Of the LHC’s 1232 superconducting dipole magnets, which steer particle beams around the accelerator, 18 have been replaced owing to wear and tear.

2) Stronger connections

More than 10,000 electrical interconnections between dipole magnets in the LHC have been fitted with splices – pieces of metal that act as an alternative path for the 11,000 amp current, saving the interconnection if there is a fault.

3) Safer magnets

The LHC’s superconducting magnets have an improved quench protection system. Superconducting magnets conduct electricity without losing energy to resistance, and so can achieve higher magnetic fields. In a quench, a magnet reverts back to a resistive state, releasing a large amount of energy. The quenchprotection system in the LHC serves to dissipate this energy in a more controlled manner if it finds any abnormal voltage developing across a magnet.

4) Higher energy beams

The energy of collisions in the LHC in 2015 will be 13 TeV (or 6.5 TeV per beam) compared to 8 TeV (4 TeV per beam) in 2012. Higher energy allows physicists to extend the search for new particles and to check previously untestable theories.

5) Narrower beams

Because transverse beam size – the width of the beam – decreases with increasing energy, beams in the LHC will be more tightly focused, which means more interactions and collisions for the experiments to study.

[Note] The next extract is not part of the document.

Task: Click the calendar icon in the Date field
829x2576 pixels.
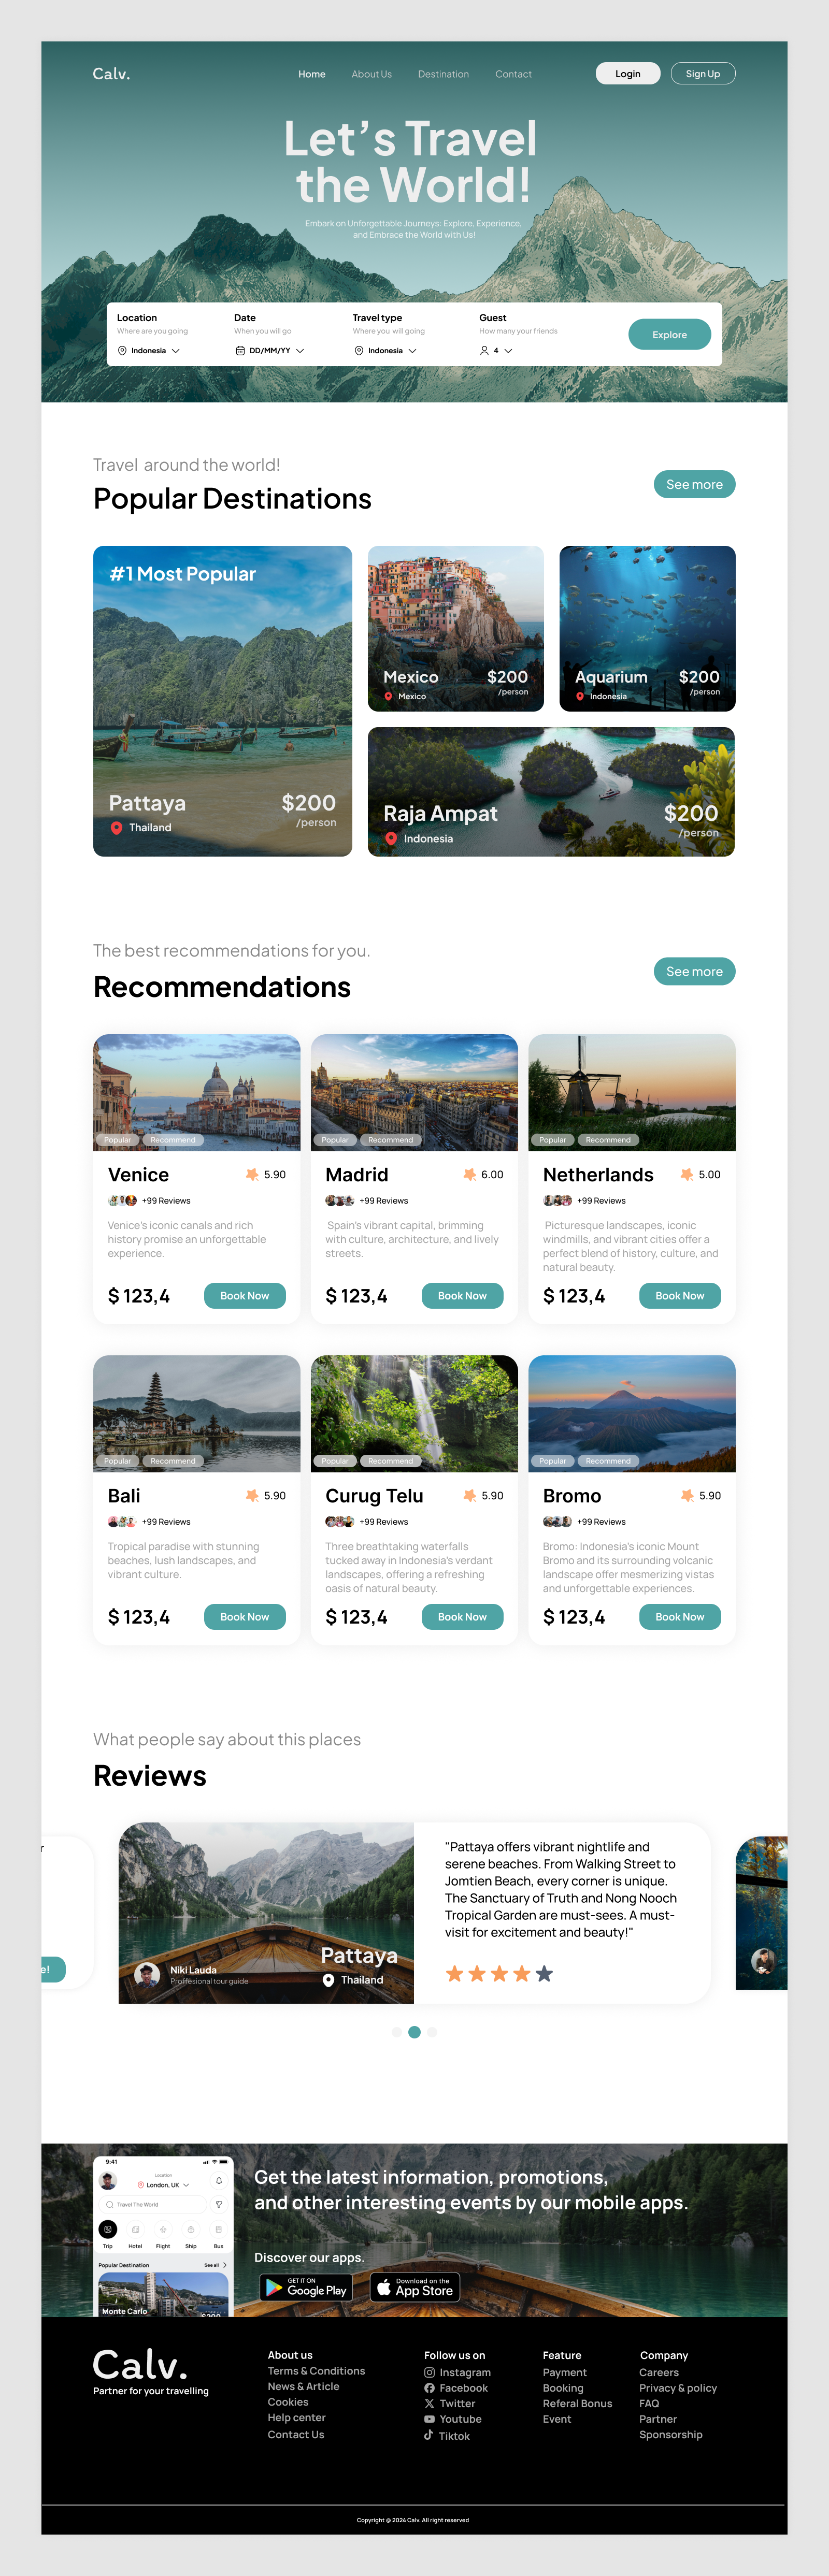Action: (239, 351)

6) Smaller but closer proton packets

There will be fewer protons per packet – or “bunch”: 1.2 x 1011 compared to 1.7 x 1011 in 2012. When dozens of collisions occur at once, it becomes harder for a detector’s computers to disentangle which particle comes from which collision. With fewer protons in each collision, this problem of “pileup” will be less severe. However, the bunches of protons will be separated in time by 25 nanoseconds compared to 50 nanoseconds. The LHC will thus deliver more particles per unit time as well as more collisions to the experiments.

7) Higher voltage

Radiofrequency cavities, which give particles little kicks of energy as they pass, will operate at higher voltages to give the beams higher energies.

8) Superior cryogenics

The dipole magnets on the LHC must be kept at low temperature to be in their superconducting state. The cryogenics system has been fully consolidated, with complete maintenance of the cold compressors, as well as an upgrade of the control systems and renovation of the cooling plant.

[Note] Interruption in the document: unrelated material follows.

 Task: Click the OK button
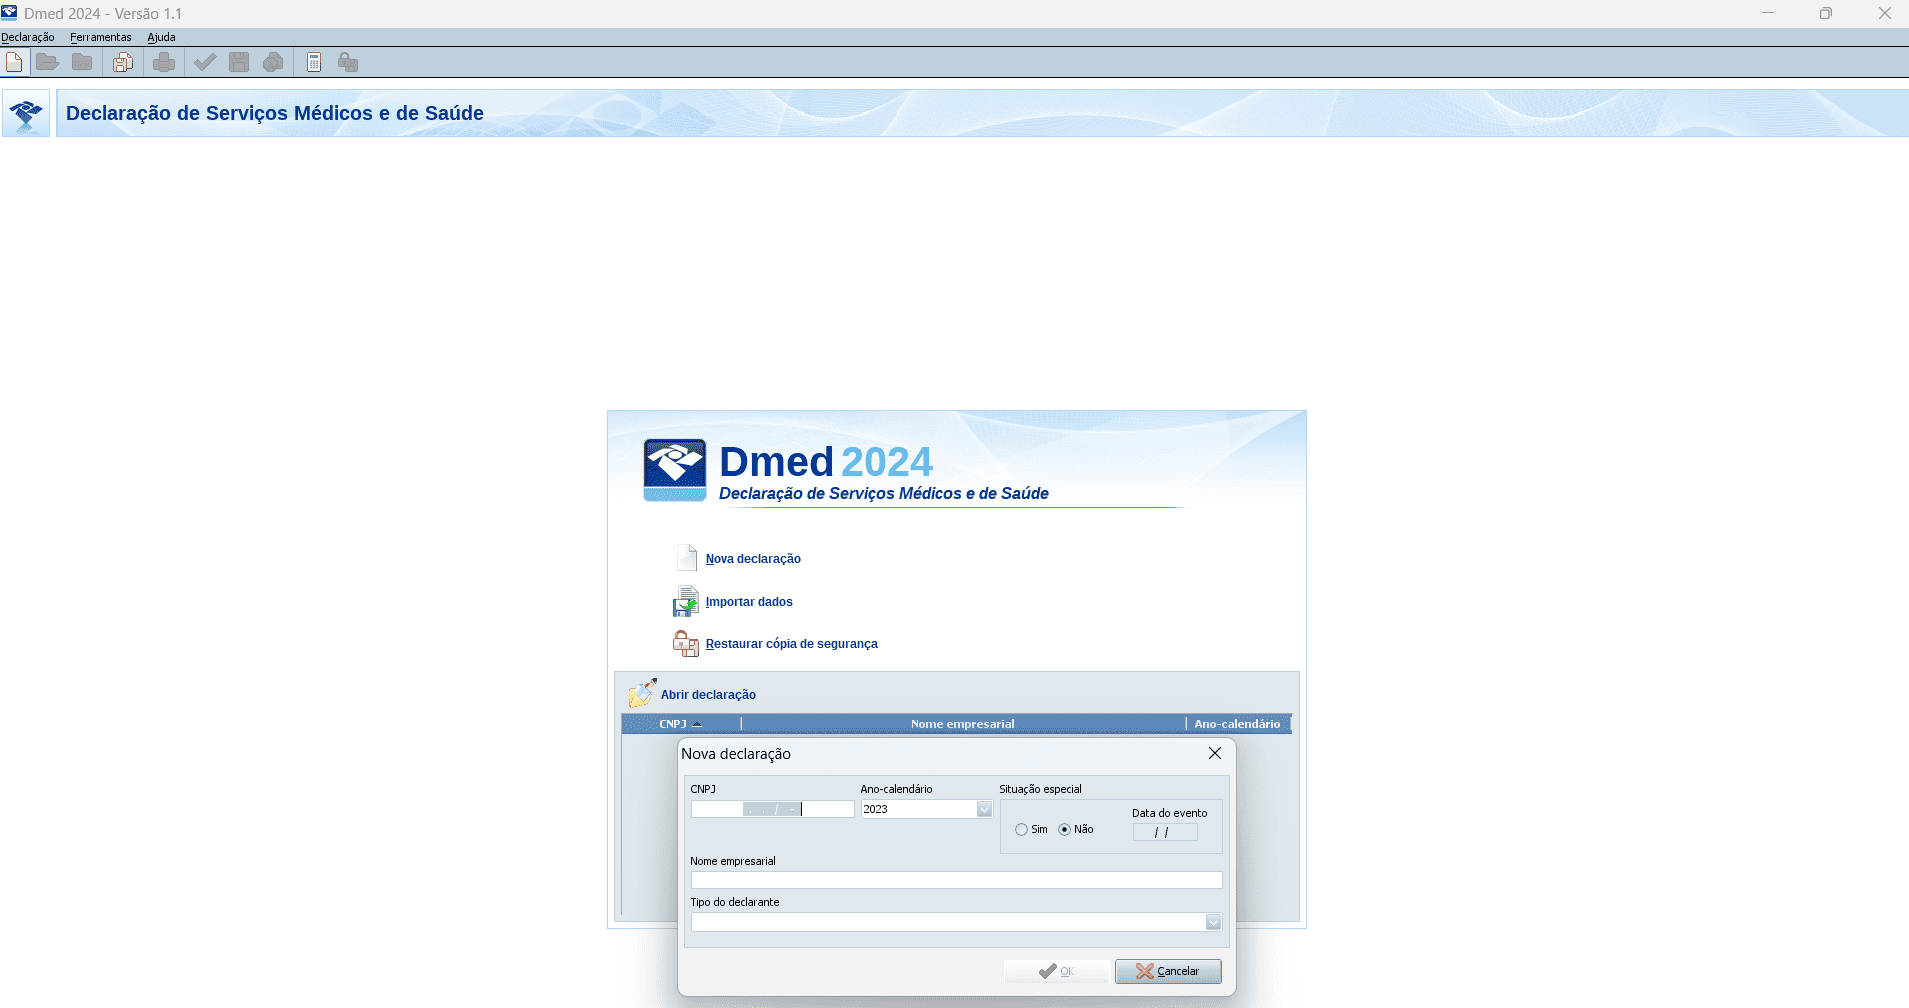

9) Radiation-resistant electronics

A full maintenance and upgrade of the electrical systems on the LHC included more than 400,000 electrical tests, and the addition of newer, more radiation-tolerant systems.

10) More secure vacuum

The inside of the beam pipe is kept under vacuum so that the beam does not crash into molecules in its path. But charged beams can rip electrons from the inside surfaces of the pipe, forming an “electron cloud” that interferes with the beam. To dampen this effect the inside of the beam pipe has been coated with non-evaporable getter (NEG), a material that takes up the electrons. In places, solenoids have been wrapped around the beam pipe to keep electrons from deviating from the sides.